Bodenverkehrsdienste Flughafen München II
der Abgeordneten Eva Bulling-Schröter, Kornelia Möller, Dr. Kirsten Tackmann, Lutz Heilmann, Dorothee Menzner, Dr. Gesine Lötzsch, Dr. Dietmar Bartsch, Heidrun Bluhm, Roland Claus, Hans-Kurt Hill, Katrin Kunert, Michael Leutert, Dr.

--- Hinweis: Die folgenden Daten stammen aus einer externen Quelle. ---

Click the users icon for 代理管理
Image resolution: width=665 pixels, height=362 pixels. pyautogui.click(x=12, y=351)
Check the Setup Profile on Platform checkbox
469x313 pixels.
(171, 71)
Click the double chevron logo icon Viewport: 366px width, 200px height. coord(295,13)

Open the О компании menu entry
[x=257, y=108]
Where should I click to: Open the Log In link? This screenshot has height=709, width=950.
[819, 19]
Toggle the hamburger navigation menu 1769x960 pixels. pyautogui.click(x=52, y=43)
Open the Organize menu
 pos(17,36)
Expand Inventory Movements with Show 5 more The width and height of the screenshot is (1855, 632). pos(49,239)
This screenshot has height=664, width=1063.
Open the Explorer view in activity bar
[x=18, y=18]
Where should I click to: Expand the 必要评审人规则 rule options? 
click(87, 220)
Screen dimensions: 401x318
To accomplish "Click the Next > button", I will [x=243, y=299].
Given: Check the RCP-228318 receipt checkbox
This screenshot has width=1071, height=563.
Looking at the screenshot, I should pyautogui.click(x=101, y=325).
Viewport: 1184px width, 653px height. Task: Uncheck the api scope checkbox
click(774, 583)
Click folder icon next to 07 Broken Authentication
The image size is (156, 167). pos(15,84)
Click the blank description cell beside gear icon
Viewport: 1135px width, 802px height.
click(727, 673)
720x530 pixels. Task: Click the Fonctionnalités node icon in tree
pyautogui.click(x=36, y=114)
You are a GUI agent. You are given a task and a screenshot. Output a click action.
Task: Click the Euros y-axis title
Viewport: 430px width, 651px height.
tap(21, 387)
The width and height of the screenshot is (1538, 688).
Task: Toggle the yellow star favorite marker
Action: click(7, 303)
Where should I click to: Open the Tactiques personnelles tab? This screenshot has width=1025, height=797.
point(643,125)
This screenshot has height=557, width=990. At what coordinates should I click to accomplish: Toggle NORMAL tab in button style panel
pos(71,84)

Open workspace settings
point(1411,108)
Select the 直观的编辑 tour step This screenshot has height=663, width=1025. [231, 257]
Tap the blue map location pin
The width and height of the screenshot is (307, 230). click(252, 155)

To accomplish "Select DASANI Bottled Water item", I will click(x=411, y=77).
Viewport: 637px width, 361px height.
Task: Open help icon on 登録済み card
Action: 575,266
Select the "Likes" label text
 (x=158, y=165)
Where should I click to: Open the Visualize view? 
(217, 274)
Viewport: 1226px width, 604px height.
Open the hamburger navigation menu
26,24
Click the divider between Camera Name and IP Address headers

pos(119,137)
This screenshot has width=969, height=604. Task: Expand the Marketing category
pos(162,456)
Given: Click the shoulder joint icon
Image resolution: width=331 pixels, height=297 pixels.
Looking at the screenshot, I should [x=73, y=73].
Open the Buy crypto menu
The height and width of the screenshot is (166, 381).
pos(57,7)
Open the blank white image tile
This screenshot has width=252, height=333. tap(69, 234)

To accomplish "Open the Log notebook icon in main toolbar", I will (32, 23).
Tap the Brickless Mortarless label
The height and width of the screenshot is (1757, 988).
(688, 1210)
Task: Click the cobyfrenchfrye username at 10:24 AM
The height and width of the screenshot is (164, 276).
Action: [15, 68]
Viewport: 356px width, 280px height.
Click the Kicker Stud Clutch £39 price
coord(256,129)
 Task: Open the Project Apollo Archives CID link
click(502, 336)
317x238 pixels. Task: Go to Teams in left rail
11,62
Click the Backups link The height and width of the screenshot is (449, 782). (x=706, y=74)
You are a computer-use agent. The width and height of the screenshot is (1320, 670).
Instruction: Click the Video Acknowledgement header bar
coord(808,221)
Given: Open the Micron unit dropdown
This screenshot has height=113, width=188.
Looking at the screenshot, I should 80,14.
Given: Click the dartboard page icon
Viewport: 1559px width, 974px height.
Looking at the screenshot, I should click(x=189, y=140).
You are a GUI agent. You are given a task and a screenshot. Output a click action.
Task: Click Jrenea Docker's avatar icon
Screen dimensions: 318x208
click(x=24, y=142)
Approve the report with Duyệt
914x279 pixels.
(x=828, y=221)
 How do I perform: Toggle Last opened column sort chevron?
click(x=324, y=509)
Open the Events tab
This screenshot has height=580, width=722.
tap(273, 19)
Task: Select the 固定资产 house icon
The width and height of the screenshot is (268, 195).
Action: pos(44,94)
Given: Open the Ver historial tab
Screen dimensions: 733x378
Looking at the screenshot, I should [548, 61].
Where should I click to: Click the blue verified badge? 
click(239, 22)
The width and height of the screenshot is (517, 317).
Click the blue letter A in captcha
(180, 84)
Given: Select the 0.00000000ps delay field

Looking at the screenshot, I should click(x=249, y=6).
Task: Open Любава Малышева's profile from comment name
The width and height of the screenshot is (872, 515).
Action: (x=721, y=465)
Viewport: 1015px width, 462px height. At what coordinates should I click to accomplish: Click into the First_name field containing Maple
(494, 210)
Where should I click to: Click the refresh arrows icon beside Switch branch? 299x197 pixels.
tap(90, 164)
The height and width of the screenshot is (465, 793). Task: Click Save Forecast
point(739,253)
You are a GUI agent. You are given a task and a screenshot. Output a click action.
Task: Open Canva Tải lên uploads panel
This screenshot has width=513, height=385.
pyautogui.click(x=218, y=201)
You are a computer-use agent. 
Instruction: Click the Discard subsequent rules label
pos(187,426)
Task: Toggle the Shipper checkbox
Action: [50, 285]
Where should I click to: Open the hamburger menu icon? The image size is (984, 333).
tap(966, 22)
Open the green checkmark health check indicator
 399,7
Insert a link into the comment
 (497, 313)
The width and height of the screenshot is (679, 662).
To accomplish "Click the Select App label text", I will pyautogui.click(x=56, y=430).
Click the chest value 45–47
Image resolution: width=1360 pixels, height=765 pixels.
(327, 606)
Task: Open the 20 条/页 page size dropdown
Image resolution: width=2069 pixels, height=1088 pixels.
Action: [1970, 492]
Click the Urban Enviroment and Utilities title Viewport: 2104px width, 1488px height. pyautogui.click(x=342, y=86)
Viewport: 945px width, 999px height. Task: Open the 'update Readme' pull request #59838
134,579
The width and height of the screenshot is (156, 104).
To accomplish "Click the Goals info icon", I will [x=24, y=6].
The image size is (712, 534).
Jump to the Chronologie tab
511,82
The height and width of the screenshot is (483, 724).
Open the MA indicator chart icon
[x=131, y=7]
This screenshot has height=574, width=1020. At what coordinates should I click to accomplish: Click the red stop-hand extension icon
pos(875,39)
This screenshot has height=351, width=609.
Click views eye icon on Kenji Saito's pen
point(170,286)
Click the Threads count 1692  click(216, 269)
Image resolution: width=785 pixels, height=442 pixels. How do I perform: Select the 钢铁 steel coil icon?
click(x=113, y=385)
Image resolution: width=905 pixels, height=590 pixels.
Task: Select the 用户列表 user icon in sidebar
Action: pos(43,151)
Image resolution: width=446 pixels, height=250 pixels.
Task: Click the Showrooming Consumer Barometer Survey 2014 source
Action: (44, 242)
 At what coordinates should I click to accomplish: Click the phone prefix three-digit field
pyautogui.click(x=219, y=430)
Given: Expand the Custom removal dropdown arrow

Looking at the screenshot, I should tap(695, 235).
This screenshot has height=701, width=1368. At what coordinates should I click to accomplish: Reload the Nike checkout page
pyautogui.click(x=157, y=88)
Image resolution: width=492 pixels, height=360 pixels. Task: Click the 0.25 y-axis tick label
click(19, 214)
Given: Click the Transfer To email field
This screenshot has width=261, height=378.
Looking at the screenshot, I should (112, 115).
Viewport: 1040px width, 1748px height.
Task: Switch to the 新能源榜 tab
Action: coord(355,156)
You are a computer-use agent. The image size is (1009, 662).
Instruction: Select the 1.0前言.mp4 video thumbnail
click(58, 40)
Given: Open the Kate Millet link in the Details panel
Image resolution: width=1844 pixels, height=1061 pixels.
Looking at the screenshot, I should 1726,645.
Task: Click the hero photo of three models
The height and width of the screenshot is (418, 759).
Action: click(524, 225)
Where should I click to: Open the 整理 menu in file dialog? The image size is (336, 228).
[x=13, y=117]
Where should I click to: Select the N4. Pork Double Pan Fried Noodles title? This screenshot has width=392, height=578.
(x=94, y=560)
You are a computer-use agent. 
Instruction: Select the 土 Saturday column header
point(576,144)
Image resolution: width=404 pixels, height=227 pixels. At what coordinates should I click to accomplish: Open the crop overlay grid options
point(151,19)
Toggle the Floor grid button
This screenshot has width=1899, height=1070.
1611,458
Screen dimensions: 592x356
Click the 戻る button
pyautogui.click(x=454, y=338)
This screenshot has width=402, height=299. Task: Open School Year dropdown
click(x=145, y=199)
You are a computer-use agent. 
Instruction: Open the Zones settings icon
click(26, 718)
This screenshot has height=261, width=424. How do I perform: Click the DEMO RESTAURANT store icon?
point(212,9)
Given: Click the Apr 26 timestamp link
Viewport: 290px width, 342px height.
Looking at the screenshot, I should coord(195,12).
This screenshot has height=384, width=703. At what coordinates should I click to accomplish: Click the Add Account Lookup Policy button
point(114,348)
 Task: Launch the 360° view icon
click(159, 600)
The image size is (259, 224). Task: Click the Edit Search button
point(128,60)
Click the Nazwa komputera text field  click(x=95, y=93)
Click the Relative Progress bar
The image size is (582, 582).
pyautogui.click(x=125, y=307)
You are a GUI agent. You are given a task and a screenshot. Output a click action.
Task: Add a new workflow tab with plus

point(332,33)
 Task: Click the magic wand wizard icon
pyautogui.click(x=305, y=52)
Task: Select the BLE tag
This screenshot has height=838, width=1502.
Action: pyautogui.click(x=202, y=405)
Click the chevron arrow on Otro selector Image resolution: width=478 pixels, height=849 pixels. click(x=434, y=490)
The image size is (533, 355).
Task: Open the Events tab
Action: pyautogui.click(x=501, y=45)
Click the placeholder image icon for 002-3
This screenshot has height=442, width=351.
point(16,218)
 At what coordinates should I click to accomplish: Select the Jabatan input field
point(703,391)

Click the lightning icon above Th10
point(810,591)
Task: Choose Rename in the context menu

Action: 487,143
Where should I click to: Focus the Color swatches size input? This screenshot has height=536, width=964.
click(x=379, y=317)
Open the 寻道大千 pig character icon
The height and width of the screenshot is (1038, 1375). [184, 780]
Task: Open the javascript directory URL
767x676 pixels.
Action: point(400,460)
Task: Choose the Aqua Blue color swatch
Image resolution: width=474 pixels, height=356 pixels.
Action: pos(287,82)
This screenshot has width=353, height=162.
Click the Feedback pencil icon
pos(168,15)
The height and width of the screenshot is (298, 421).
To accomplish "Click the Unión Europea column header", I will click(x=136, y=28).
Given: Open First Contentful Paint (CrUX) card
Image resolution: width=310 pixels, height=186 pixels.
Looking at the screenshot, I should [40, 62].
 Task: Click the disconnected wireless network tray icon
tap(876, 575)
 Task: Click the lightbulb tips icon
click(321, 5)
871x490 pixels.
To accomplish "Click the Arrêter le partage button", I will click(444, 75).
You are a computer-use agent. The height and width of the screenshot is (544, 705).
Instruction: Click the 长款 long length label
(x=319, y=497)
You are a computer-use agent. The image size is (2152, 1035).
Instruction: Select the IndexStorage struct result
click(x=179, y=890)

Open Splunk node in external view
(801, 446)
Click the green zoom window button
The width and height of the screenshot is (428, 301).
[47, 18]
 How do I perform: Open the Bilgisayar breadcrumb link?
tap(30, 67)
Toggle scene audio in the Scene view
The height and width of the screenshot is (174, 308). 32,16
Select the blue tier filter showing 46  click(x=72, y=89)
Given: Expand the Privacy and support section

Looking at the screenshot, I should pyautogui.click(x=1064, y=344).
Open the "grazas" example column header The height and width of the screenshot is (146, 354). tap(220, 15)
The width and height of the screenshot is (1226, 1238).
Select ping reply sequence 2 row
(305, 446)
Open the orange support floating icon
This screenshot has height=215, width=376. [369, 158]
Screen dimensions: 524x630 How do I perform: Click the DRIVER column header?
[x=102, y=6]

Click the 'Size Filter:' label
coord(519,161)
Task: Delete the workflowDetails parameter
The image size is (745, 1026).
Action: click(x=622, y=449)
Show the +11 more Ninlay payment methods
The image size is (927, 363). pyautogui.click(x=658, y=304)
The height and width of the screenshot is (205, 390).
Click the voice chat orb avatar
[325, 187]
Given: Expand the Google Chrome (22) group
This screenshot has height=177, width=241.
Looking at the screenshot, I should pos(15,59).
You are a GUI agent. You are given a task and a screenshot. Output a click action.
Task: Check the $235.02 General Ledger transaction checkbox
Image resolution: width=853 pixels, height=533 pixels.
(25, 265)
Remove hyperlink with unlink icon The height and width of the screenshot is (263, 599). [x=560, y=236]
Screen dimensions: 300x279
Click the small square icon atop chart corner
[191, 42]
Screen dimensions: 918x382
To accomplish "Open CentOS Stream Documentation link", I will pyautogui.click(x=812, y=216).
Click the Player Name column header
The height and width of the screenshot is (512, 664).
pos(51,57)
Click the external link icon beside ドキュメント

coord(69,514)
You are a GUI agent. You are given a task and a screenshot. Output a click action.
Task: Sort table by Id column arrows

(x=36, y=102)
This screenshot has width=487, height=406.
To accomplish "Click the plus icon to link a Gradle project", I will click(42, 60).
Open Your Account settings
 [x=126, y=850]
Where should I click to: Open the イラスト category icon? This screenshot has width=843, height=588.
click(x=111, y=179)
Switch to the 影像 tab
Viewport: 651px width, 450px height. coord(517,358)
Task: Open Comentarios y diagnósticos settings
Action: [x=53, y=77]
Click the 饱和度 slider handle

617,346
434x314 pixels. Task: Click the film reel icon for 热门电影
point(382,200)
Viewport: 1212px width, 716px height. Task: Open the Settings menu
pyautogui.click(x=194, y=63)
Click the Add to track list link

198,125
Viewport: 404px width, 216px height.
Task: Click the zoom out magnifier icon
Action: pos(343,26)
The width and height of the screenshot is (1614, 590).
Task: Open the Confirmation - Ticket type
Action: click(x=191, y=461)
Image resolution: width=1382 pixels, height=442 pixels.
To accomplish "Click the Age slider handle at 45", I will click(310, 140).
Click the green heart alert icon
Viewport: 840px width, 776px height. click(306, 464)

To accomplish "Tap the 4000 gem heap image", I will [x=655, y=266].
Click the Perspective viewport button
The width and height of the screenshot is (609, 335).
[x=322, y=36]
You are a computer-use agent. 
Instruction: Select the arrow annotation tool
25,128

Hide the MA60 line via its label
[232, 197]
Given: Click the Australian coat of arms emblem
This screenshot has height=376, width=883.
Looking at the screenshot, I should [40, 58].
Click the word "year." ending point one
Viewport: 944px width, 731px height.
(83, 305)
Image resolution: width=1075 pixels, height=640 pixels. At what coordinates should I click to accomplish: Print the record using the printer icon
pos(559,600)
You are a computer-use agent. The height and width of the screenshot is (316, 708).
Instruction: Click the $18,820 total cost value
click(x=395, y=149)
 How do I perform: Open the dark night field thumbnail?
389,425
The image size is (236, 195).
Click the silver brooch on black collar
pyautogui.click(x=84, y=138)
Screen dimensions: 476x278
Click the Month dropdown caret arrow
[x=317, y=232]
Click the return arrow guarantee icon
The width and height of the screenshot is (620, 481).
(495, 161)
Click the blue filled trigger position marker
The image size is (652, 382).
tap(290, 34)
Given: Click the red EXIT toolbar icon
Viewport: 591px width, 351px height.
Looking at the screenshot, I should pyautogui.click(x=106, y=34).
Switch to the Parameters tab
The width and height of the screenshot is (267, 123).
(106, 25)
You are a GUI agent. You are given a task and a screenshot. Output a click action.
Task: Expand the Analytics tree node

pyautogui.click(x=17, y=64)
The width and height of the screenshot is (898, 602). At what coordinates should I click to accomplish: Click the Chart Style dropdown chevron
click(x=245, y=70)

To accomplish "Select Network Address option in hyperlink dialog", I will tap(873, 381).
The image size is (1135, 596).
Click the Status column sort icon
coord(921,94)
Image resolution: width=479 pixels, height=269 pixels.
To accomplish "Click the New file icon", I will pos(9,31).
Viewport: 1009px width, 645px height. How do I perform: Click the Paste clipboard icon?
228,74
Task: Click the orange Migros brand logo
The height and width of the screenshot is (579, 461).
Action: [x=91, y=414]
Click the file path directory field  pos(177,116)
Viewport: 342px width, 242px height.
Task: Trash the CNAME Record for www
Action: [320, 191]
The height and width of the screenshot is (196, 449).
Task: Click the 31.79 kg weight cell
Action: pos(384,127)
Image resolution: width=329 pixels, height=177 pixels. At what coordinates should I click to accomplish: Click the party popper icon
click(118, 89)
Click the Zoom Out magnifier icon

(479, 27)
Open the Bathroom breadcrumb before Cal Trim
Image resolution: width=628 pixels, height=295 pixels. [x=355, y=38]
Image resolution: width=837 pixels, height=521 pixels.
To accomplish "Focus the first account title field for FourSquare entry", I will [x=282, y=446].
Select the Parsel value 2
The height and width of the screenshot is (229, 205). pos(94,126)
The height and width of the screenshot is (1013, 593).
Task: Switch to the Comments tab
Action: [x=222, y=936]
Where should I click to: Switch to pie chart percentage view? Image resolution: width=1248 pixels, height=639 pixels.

Ilja Seifert und der Fraktion DIE LINKE.
Vorbemerkung
In den vergangenen Monaten berichtete die regionale Presse in Bayern wiederholt über wirtschaftliche Probleme beim Bodenverkehrsdienst am Flughafen München II.
Die Vereinte Dienstleistungsgewerkschaft ver.di, Kreisverband Flughafen, thematisierte die Problematik von Niedriglöhnen bei Tochterfirmen der Flughafen München GmbH.
Wir fragen die Bundesregierung:
Fragen5
Entspricht es den Tatsachen, dass der Bodenverkehrsdienst der Flughafen München GmbH (FMG), deren Mitanteilseigner die Bundesrepublik Deutschland ist, den Flugverkehr am Flughafen München II nicht kostendeckend abfertigt?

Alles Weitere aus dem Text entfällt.